> _Task statement_: Pull out each line of the items below that contains the string "what". Case must match.

> _Dataset rows_:

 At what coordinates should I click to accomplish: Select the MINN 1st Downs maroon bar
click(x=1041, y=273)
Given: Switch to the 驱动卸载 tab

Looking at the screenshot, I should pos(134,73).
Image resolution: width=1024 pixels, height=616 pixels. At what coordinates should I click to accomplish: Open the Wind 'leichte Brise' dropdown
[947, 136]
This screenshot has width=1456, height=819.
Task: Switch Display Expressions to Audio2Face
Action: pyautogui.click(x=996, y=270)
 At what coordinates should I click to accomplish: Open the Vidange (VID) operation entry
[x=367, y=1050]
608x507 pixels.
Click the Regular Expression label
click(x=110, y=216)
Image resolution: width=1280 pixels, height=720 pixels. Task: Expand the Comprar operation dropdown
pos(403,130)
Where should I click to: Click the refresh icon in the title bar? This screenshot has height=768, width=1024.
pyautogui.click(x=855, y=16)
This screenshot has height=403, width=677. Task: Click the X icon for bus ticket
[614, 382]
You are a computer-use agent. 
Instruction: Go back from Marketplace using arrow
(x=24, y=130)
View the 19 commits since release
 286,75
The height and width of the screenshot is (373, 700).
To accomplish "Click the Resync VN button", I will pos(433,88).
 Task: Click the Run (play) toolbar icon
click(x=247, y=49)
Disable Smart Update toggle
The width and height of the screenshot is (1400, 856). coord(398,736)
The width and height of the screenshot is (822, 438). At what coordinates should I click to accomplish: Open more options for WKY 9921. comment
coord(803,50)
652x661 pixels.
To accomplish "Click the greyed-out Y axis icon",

> _The answer_:
 At what coordinates should I click to accomplish: Select the MINN 1st Downs maroon bar
Image resolution: width=1024 pixels, height=616 pixels. At what coordinates should I click to accomplish: Open the Wind 'leichte Brise' dropdown
 At what coordinates should I click to accomplish: Open the Vidange (VID) operation entry
The width and height of the screenshot is (822, 438). At what coordinates should I click to accomplish: Open more options for WKY 9921. comment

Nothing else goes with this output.